Interview with Michal Maciej Bartosik


Winner of Lighting Design Awards

Award Winning Designer Michal Maciej Bartosik shares insights

 
 
 
 

Interview with Michal Maciej Bartosik at Wednesday 26th of October 2016:

DL: Could you please tell us a bit about your design background and education?
MB : I received my formal training in architecture. The rigor and scope of conceptualization through to production embodied in the discipline was seminal to my current design practice and ethos.

DL: What motivates you to design in general, why did you become a designer?
MB : Over the course of my architectural career I became increasingly preoccupied with questions surrounding the 'Detail'. The Detail in my opinion is the cultural sinew between idea and material expression. It became evident to me that architecture, most often, does not afford itself the necessary time to sublimate the detail beyond a solely functional operation. The compressed scale at which industrial design contemplates the detail makes its ambitions central to these questions - What is the innate spirit of any given detail?

DL: Did you choose to become a designer, or you were forced to become one?
MB : I don't really see much of a distinction one from the other. When you are confronted with a conduit of Ideas and purposefully enter into its stream, the question of choice or control becomes an unnecessary distraction to the process of making.

DL: What should young designers do to become a design legend like you?
MB : Embrace failure! Develop a casual rapport with failure. Failure is an intrinsic part of the creative process. Most importantly, its companionship affords one to work well out of their bounds of comfort. Failure is a transformative agent disguised as trepidation. Its the necessary counterpoint to the soporific nature of doing what we already know.

DL: What is your secret recipe of success in design, what is your secret ingredient?
MB : The constant and uninterrupted process of iteration in thought and execution.

DL: Who are some other design masters and legends you get inspired from?
MB : I more or less never tire of Mies van der Rohe's body of work.

DL: What are your favorite designs by other designers, why do you like them?
MB : Junya Ishigami's Table which he designed in 2006. Imagine an unsupported table that is 9.5m long and 2.6m wide and only 3mm thick. The singular pieces of steel used in its construction was pre-stressed so that the table evens out under its own weight. What results is a material twining of form and function; A table whose legs struggle to keep it from lifting off and rolling up into mechanical memory; tracing the forces of gravity enacting upon it.

DL: How do you think designers should present their work?
MB : I feel designers should only present their work in its built form. Computer renderings have become an unfortunate short hand that circumvents the very essence of design: the material construction of an object.

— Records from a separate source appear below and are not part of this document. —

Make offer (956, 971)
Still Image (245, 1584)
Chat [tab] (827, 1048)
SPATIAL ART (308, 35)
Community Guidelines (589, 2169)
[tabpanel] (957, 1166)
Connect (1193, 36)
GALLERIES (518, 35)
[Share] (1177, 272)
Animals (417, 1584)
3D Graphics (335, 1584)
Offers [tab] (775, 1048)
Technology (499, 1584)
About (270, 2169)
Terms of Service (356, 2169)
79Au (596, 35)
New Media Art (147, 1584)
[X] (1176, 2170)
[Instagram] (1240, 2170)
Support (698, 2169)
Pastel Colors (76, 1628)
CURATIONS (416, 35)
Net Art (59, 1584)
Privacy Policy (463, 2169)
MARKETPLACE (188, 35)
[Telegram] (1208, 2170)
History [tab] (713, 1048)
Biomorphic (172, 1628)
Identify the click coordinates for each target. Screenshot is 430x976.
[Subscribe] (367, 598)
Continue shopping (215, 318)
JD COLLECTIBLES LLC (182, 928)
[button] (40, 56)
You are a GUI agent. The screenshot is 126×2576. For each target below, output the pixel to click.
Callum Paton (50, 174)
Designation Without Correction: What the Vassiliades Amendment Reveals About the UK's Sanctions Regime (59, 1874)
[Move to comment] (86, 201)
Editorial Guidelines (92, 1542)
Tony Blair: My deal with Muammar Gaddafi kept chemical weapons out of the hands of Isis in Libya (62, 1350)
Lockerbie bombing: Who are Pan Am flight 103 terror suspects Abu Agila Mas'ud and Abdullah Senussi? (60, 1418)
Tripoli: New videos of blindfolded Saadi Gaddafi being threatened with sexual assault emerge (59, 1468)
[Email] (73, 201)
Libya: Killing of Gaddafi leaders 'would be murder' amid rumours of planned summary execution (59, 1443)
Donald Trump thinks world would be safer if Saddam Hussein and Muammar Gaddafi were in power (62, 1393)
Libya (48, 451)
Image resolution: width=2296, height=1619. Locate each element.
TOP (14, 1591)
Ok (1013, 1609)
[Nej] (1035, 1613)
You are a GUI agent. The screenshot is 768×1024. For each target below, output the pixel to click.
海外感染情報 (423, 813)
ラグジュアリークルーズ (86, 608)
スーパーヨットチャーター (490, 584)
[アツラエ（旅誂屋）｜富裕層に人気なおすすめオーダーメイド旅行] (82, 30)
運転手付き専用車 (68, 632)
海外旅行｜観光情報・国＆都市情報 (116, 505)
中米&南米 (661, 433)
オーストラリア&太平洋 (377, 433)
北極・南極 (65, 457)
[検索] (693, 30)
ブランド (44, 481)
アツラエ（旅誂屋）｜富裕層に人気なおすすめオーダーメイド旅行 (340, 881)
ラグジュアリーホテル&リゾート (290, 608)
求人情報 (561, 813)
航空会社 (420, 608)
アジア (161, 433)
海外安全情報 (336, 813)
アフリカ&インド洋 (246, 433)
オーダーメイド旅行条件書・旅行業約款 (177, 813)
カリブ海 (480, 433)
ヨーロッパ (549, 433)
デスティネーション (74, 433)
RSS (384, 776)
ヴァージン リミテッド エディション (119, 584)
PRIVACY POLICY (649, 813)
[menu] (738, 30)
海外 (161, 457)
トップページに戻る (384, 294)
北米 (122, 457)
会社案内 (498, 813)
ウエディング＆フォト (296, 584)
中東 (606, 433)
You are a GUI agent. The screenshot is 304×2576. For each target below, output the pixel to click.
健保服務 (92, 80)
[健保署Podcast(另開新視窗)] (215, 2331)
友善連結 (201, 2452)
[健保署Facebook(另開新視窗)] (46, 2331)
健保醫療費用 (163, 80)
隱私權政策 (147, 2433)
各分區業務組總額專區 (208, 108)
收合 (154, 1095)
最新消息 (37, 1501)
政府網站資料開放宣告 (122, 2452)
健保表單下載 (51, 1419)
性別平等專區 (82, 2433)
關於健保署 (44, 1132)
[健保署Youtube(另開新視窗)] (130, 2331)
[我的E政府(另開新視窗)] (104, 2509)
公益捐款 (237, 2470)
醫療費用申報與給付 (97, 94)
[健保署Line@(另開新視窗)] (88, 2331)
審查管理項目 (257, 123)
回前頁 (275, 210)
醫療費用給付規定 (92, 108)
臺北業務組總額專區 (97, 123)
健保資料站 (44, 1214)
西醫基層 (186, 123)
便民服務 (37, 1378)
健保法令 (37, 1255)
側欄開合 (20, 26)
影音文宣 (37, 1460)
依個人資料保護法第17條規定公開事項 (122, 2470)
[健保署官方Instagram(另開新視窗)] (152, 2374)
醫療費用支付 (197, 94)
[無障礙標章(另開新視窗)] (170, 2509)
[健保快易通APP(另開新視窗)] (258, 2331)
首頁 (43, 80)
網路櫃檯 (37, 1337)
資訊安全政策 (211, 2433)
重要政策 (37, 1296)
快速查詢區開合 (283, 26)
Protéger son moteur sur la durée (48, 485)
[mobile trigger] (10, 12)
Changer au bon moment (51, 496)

DL: How does design help create a better society?
MB : I am not certain that it does. Take the 'Hippo water roller' for example. Its an ingeniously simple design which lessens the physical burden necessary to access clean drinking water by pushing the rolling tank of water on the ground with a simple handle. Nevertheless, its design responds to preexisting global inequalities which you would think that by the 21st Century we, as a society, would have already resolved. Too often, design defers us from asking the more difficult questions.

DL: When you have a new design project, where do you start?
MB : I feel very comfortable with burying the germ of an idea as far back into my mind as possible. It sits there for months often years. This way we familiarize ourselves with one another. Upon recall, it often returns with a better understanding of its own logic then I would have been able to instill upon it. This is often the fertile moment for the work to begin.

DL: What is your life motto as a designer?
MB : Design as though to bring your epoch to an end. -Before it ends you.

DL: Do you think design sets the trends or trends set the designs?
MB : I think design sets trends. Trends merely produce replicas.

DL: What is the role of technology when you design?
MB : Technology plays an important role in both the development and execution of any give design. When I feel ready, an idea or hunch I may have is often translated into a digital model. It undergoes a process of exploration and is then translated into a crude physical model so to subject it to real senses and forces. I often iterate this way, between the digital and physical, and finally set it into production through CAD/CAM channels.

DL: When you see a new great design or product what comes into your mind?
MB : When I come across something really well designed it often provokes an emotional reaction. It's at this moment I feel as though I have come across something very special. Its one thing to be impressed, and something entirely different to be moved.

DL: Which people you interacted had the most influence on your design?
MB : Visual Artists and Architects.

DL: Which books you read had the most effect on your design?
MB : Flatland by Edwin A. Abbott is a recent favorite of mine. Quadrivium and The power of limits are two works I also find myself returning to frequently.

DL: How do you feel about all the awards and recognition you had, is it hard to be famous?
MB : Awards are an important part of my design process. They serve as a general cultural gauge for my work's relevance in a broader context. I am both encouraged and honored by the accolades I have received to date.

DL: When you were a little child, was it obvious that you would become a great designer?
MB : When I was a child, I was fleeing communism. My creative output at the time, most likely for that precise reason, was unrelenting.